Tags pin a human-readable version label to an exact commit, which is essential for release management. CI/CD pipelines often trigger builds and deployments on tag pushes (e.g. `v*`), and tags serve as anchors for generating changelogs and release notes.

## Task 5

### git switch (modern — branch switching)

```sh
platon@arch ~/D/DevOps-Intro (main)> git switch -c cmd-compare
Switched to a new branch 'cmd-compare'
platon@arch ~/D/DevOps-Intro (cmd-compare)> git switch -
Switched to branch 'main'
```

### git checkout (legacy — overloaded)

```sh
platon@arch ~/D/DevOps-Intro (main)> git checkout -b cmd-compare-2
Switched to a new branch 'cmd-compare-2'
platon@arch ~/D/DevOps-Intro (cmd-compare-2)> git status
On branch cmd-compare-2
Untracked files:
(use "git add <file>..." to include in what will be committed)
labs/submission2.md

nothing added to commit but untracked files present (use "git add" to track)
platon@arch ~/D/DevOps-Intro (cmd-compare-2)> git branch
cmd-compare
* cmd-compare-2
feature/lab1
main
side-branch
```

### git restore (modern — file operations)

```sh
platon@arch ~/D/DevOps-Intro (main)> echo "scratch" >> demo.txt
platon@arch ~/D/DevOps-Intro (main)> git status
Changes not staged for commit:
modified: demo.txt
platon@arch ~/D/DevOps-Intro (main)> git restore demo.txt
platon@arch ~/D/DevOps-Intro (main)> git status
nothing added to commit but untracked files present

platon@arch ~/D/DevOps-Intro (main)> echo "scratch" >> demo.txt
platon@arch ~/D/DevOps-Intro (main)> git add demo.txt
platon@arch ~/D/DevOps-Intro (main)> git status
Changes to be committed:
modified: demo.txt
platon@arch ~/D/DevOps-Intro (main)> git restore --staged demo.txt
platon@arch ~/D/DevOps-Intro (main)> git status
Changes not staged for commit:
modified: demo.txt

platon@arch ~/D/DevOps-Intro (main)> git restore --source=HEAD^ demo.txt
platon@arch ~/D/DevOps-Intro (main)> git status
Changes not staged for commit:
deleted: demo.txt
```

### When to use each command

`git switch` — use for branch operations only: creating, switching, toggling between branches. It's focused and won't accidentally touch files.

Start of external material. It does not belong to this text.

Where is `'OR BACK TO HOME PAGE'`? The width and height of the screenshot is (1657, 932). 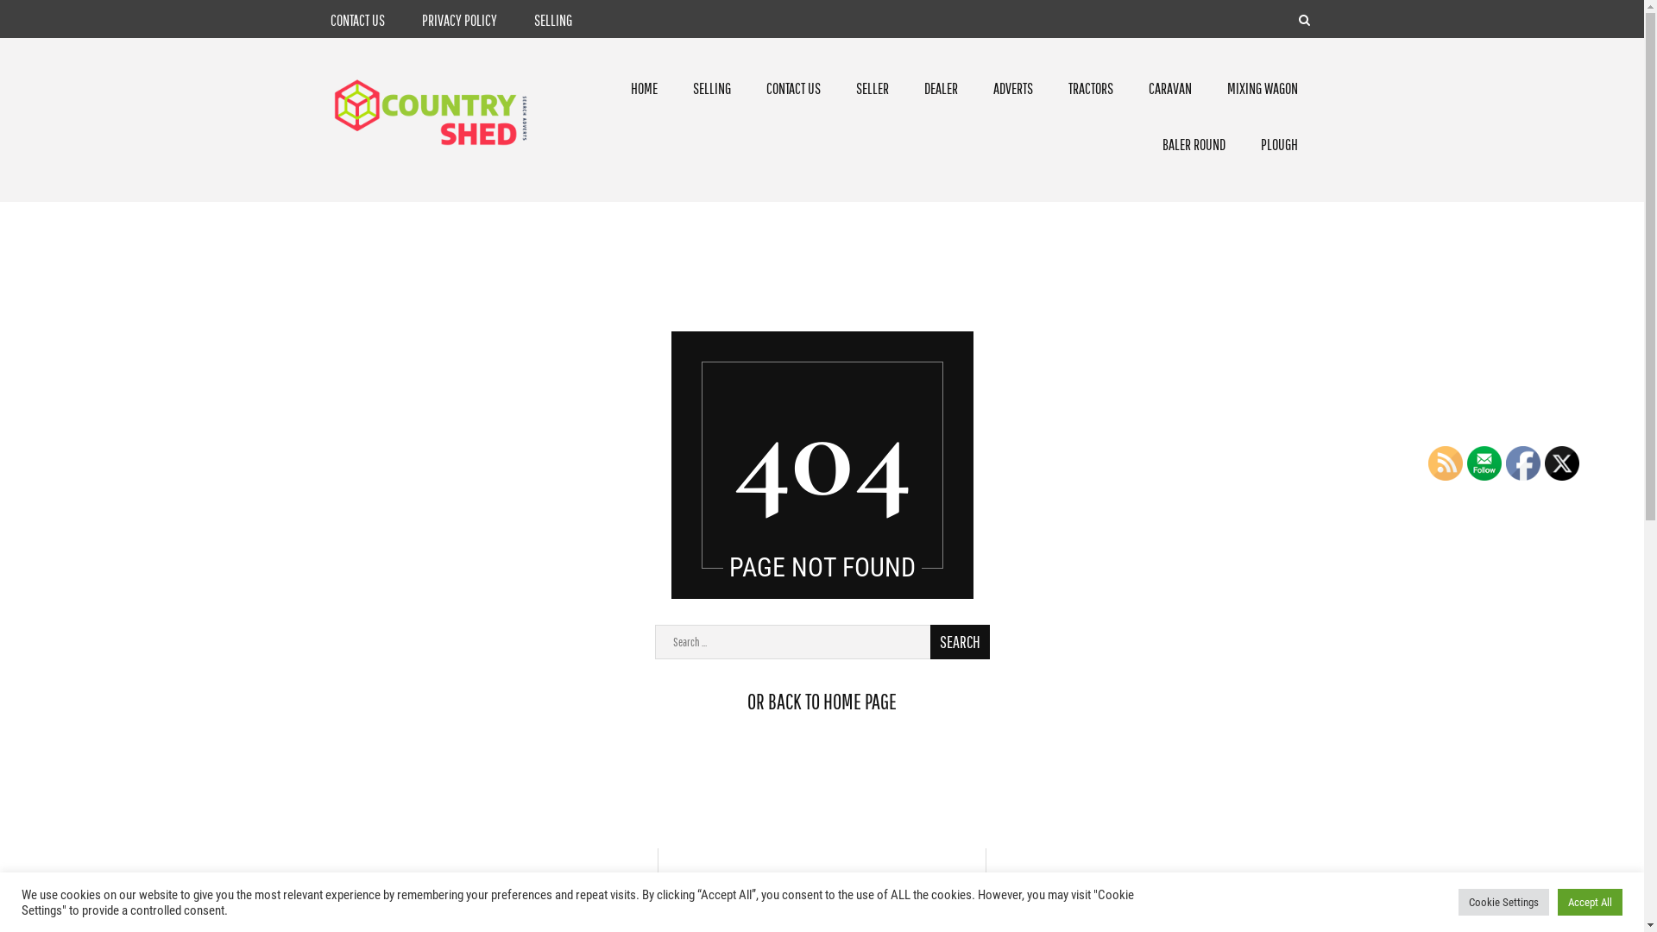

`git checkout` — legacy command that handles both branches (`-b`) and files (`-- <file>`). Still works, but its dual purpose makes it confusing and error-prone. Avoid in new workflows.

`git restore` — use for file operations only: discarding working tree changes, unstaging files (`--staged`), or restoring a file from another commit (`--source`). It replaced the ambiguous `git checkout -- <file>` syntax.

## Task 6

### GitHub Community

Starring a repo bookmarks it and signals appreciation to maintainers -- high star count boosts project visibility, attracts contributors, and serves as a trust indicator in the open-source ecosystem.

Following developers keeps their activity (commits, new repos, stars) in your feed, which helps stay in sync with teammates during projects and exposes you to new tools and patterns from experienced engineers.